Stored data entries:
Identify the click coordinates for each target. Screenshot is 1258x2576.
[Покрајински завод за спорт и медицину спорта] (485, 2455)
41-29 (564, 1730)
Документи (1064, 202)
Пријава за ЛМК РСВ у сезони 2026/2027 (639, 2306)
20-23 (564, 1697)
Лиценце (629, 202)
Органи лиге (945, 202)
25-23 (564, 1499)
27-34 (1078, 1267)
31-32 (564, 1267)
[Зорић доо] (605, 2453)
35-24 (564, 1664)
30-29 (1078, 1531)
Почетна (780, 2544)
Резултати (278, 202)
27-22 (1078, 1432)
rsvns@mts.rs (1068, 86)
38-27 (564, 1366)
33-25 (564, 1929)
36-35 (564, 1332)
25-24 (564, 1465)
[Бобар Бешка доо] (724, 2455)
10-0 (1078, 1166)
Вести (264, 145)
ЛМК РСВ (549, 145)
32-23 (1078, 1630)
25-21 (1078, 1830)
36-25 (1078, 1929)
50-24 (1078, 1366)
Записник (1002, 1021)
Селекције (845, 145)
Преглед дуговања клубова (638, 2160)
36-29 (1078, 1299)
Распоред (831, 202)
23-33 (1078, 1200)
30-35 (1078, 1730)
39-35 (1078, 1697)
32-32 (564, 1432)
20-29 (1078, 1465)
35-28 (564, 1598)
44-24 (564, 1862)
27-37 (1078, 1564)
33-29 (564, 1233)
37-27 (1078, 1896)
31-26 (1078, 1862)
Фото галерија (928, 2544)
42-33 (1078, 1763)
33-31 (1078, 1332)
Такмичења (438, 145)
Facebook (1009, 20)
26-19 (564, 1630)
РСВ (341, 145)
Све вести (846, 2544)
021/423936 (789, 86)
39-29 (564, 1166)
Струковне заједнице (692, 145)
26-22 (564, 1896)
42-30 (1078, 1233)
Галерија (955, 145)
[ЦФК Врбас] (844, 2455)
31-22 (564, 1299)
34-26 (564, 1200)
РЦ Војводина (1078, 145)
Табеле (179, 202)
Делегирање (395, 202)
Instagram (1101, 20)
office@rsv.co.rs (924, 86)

- TASK OBJECTIVE
Out of the data above, transcribe exactly and only the lines starting with the line that has "23-33 (1078, 1200)" and going on through the line that has "Такмичења (438, 145)", both included.

- REPLY
23-33 (1078, 1200)
30-35 (1078, 1730)
39-35 (1078, 1697)
32-32 (564, 1432)
20-29 (1078, 1465)
35-28 (564, 1598)
44-24 (564, 1862)
27-37 (1078, 1564)
33-29 (564, 1233)
37-27 (1078, 1896)
31-26 (1078, 1862)
Фото галерија (928, 2544)
42-33 (1078, 1763)
33-31 (1078, 1332)
Такмичења (438, 145)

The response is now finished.